This week I sat VMware’s VCAP5-DCD exam (and I’m proud to say I passed). As many have commented before me, time is real constraint (or is that a risk). I won’t list out the resources I used to prepare for it; suffice it to say that Gregg Robertson has an excellent post that covers this. Although I have heard about this fantastic design book out there…
Obviously I can’t reveal anything about the content of the exam, but I did want to highlight a small, but important change to the exam format that’s happened recently. The exam consists of a mixture of multiple choice, drag ‘n drop and a handful of Visio style questions. According to Jon Hall, VMware’s certification developer, these diagrammatic questions can account for around half the available points. The most common DCD advice I hear revolves around how to apportion your time to these few, but critical questions. The recommendation is that you skim through the exam once answering all the multiple choice questions and flag the rest. Then you can allocate the remaining time to the big and arguably more important questions. Personally I always read that advice and thought it was topsy-turvy; I was planning to tackle the diagrams first.

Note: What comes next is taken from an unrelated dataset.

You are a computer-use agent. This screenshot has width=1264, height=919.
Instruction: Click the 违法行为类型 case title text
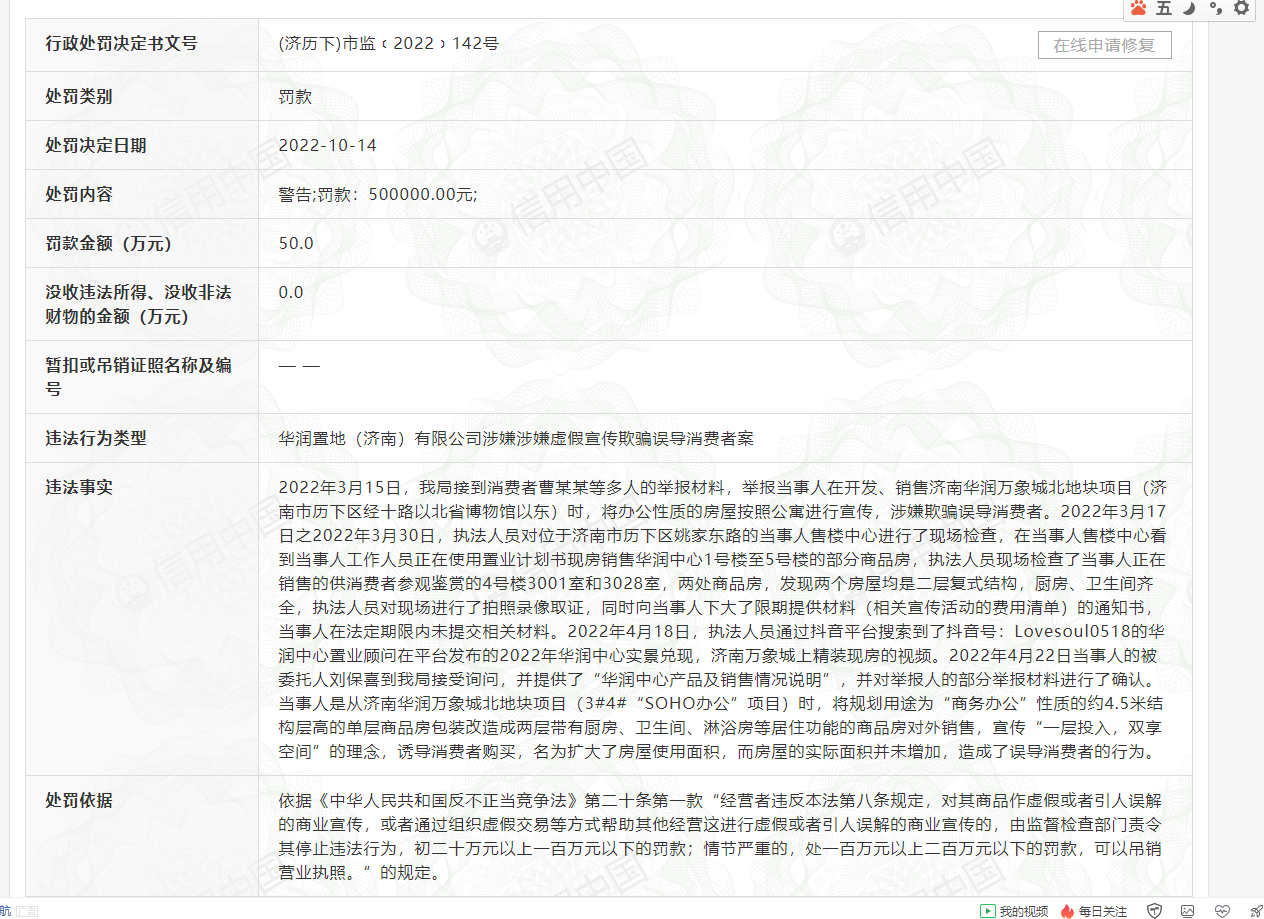[x=516, y=438]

However the latest version of official exam blueprint, dated October 26th, has changed its wording and now states:
Once you have provided a complete answer or design for a given exam item and advanced to the next item, you will NOT be allowed to return to that item and the item cannot be flagged for later review. Please ensure when taking the exam that you have completed each answer and/or design before continuing to the next item. Drag-and-drop items and Design items will prompt you for confirmation that the item is complete before advancing to the next item.
Fortunately I noticed this the day before I sat the exam, but because I hadn’t heard anything about it in the community, I wasn’t sure how it would affect things.

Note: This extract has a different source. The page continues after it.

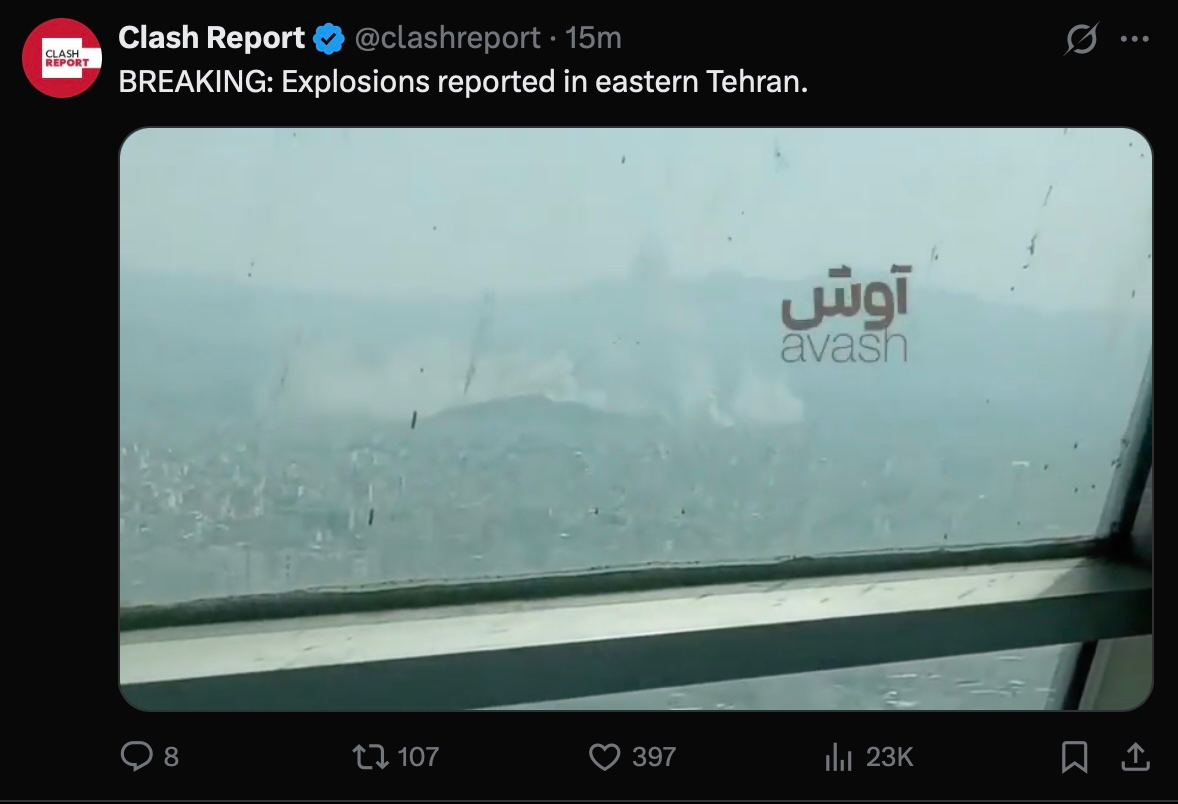Click the 'Explosions reported in eastern Tehran' text
This screenshot has height=804, width=1178.
pos(545,81)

Here’s what I found when I sat the exam. Right at the beginning of the exam, just before I hit the start button, the instructions page told me clearly that I was going to get 94 multiple choice and drag ‘n drop, and 6 diagram questions. I believe this ratio can vary, and I’ve heard folk getting only 4 or 5 of the diagram questions. As I progressed onto the questions each page only had a Next button. There was no option to go back, and no option to flag any questions. As the blueprint paragraph states, you get a confirmation dialogue box for the bigger questions to make sure you haven’t accidentally clicked next. On question 100, I picked my answer, hit next, and that was it. Straight to a congratulations/commiserations score page. So there is only one direction you can take and that is forward.
In retrospect I think it’s a good move on VMware’s part. I don’t like seeing these strategies float around that can give an advantage if you happen to know the special handshake. Now everyone is going to have to address the questions in the same way. It certainly resets the dynamic, and you really have to concentrate on how you want to spend your precious 225 minutes. I’ll be honest, there was plenty of multiple choice questions where I didn’t even read the scenario – I just scanned the actual question and selected what I thought the most likely answer was. There just wasn’t the time to analyse everything properly, and on these low value questions I had to take a chance. I literally finished with less than 2 minutes on the clock. I appreciate the need to test candidates resolving problems quickly, assessing their time management skills and keeping the pressure on; but to me this ability is more suited to break-fix scenarios. This is what the DCA is for. For me, design analysis should be more considered.
Anyway, forewarned is forearmed as they say. Hopefully some of you might read this and not be shocked when the first you realize of the change is when you’re partway through the exam.